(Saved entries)
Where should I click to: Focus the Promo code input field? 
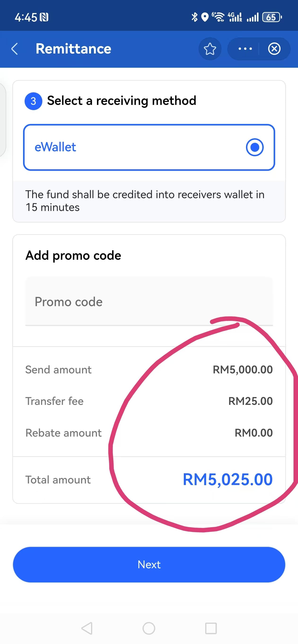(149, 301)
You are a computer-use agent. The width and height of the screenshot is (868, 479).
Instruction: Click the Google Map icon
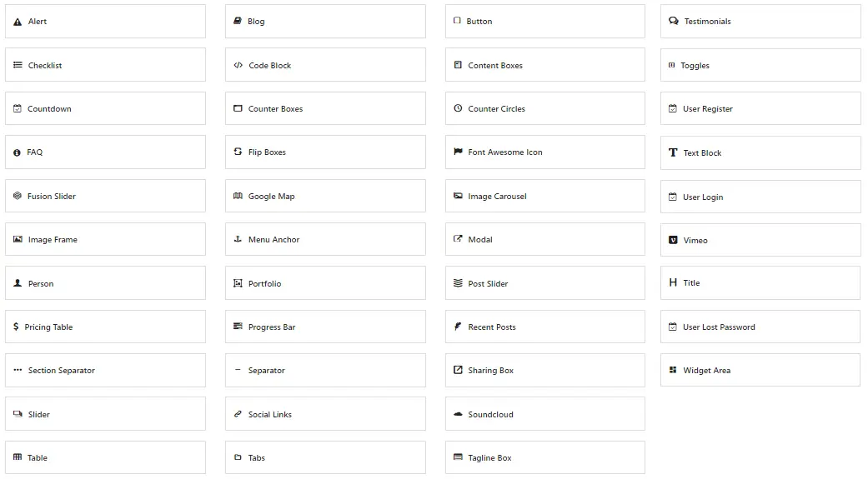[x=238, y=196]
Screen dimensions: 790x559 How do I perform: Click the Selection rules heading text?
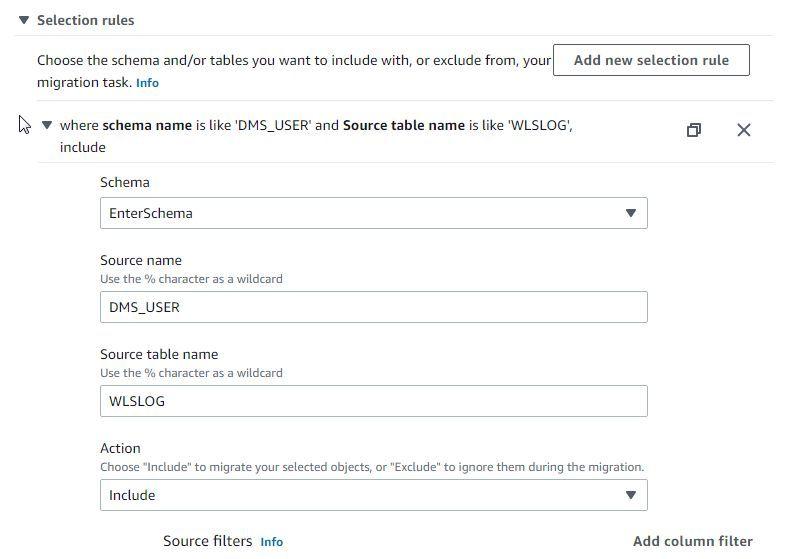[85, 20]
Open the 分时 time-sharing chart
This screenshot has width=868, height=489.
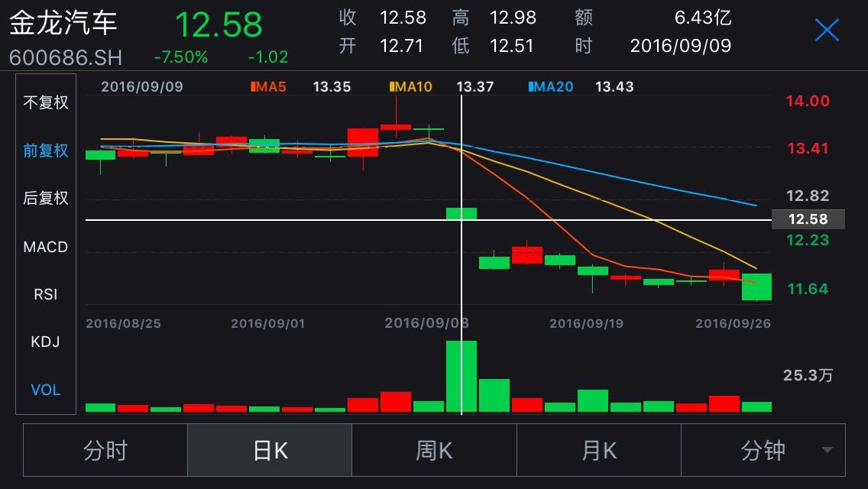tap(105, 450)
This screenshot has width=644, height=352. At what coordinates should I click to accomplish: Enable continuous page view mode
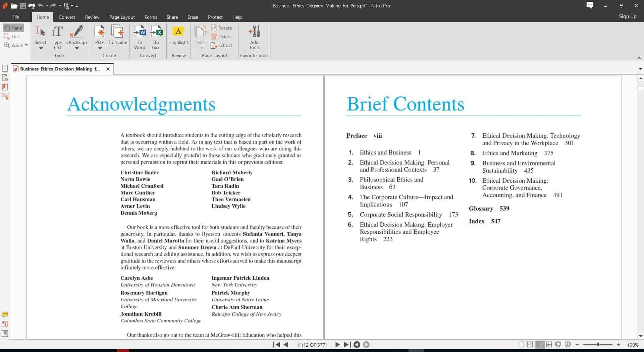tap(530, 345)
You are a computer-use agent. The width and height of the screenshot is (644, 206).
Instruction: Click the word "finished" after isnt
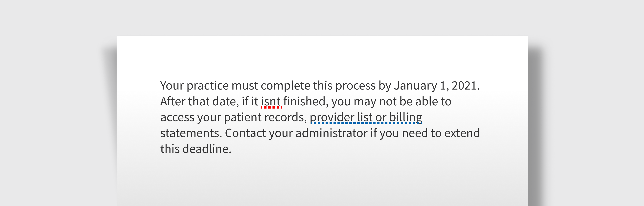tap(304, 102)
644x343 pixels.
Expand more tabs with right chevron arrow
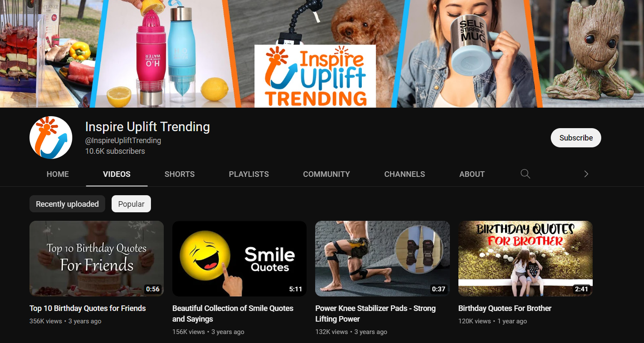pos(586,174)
==
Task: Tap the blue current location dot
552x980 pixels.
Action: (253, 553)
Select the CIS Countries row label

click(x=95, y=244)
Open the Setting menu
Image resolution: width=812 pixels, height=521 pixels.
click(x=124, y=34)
* * *
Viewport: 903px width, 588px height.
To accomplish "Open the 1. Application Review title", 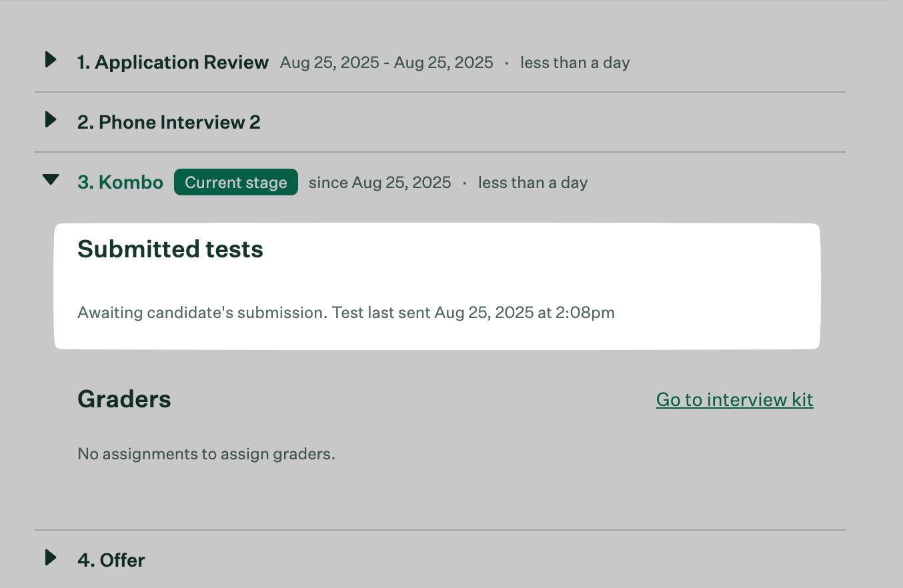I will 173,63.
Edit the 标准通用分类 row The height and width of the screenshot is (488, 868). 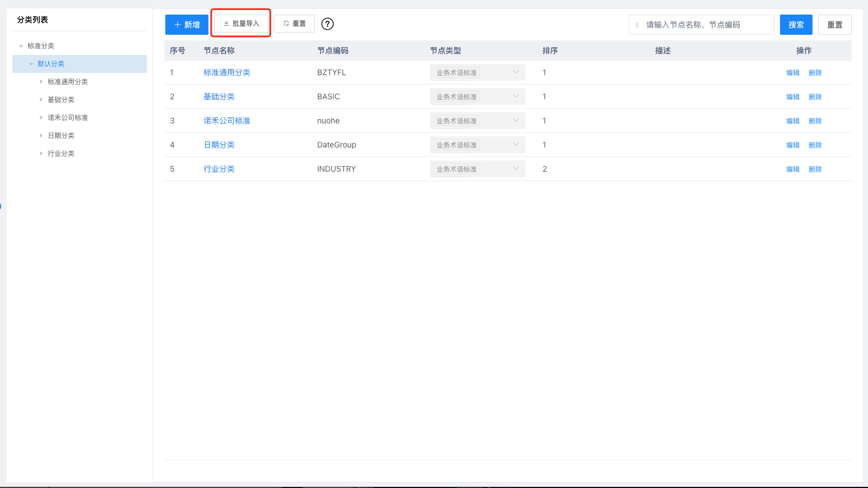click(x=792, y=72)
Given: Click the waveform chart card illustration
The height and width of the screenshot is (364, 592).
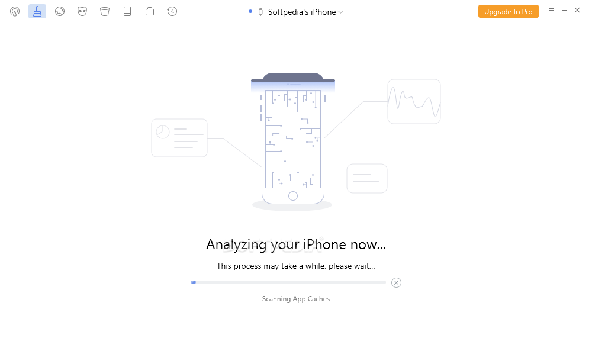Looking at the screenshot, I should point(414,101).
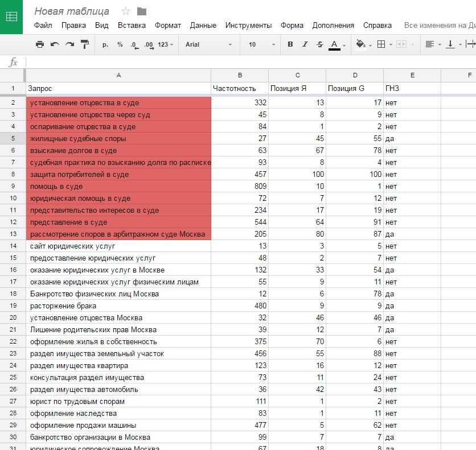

# Activity
Extract the part of the records that opens with the line containing "Open the 分时 time-sharing chart" and closes with the line containing "644x343 pixels.". Take only those lines, exactly, and no pictures.

# Answer section
Open the 分时 time-sharing chart
This screenshot has width=868, height=489.
tap(105, 450)
This screenshot has width=644, height=352. At what coordinates should I click to accomplish: Enable continuous page view mode
tap(530, 345)
You are a computer-use agent. The width and height of the screenshot is (644, 206).
Instruction: Click the word "finished" after isnt
tap(304, 102)
644x343 pixels.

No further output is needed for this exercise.